Na co dzień za pomocą smartfona udział w lekcjach bierze najmłodszy syn Maciek. Uczęszcza do Szkoły Podstawowej nr 1 w Opatowie. Z komputera korzysta tylko wtedy, gdy są kartkówki lub sprawdziany. Mówi, że lubi matematykę i jest w niej dobry. Przez zdalne nauczanie ma trudności za to np. z językiem polskim.
– Gdy pani udostępnia coś, to mam za mały ekran, żeby to wszystko dostrzec i to jest czasem bardzo rozmazane.
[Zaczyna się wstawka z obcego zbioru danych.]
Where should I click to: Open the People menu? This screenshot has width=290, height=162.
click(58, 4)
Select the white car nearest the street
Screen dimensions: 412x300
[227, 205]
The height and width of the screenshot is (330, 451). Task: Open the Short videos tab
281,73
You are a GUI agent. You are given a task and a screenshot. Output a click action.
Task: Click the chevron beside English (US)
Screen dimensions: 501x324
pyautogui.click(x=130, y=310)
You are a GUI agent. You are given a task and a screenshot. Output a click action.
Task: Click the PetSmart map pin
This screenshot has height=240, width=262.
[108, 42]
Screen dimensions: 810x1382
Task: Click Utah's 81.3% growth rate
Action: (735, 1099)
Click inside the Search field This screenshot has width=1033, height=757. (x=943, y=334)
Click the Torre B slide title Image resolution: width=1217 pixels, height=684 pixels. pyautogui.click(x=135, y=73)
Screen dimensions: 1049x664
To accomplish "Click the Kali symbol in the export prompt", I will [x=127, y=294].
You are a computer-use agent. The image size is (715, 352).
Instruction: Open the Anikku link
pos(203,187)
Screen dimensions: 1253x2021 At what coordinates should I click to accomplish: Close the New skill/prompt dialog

Czuje się taki trochę przygnębiony, że mam trochę gorzej. Kiedy nie widzę zbyt dużo, potem sam muszę to nadrabiać – mówi Maciek.
Telefonu do nauki używa także Kasia, która czasami pożycza komputer od studiującej starszej siostry, która także laptopa kupiła dzięki stypendium. Kasia przyznaje, że praca na komputerze jest znacznie łatwiejsza i dodaje, że przydałby się jeszcze sprzęt.
– Wydaje mi się, że daję radę, ale są te braki w ścisłych przedmiotach: matematyka, fizyka. Na telefonie znacznie trudniej się pracuje, dlatego przydałby się jeszcze sprzęt – mówi Kasia.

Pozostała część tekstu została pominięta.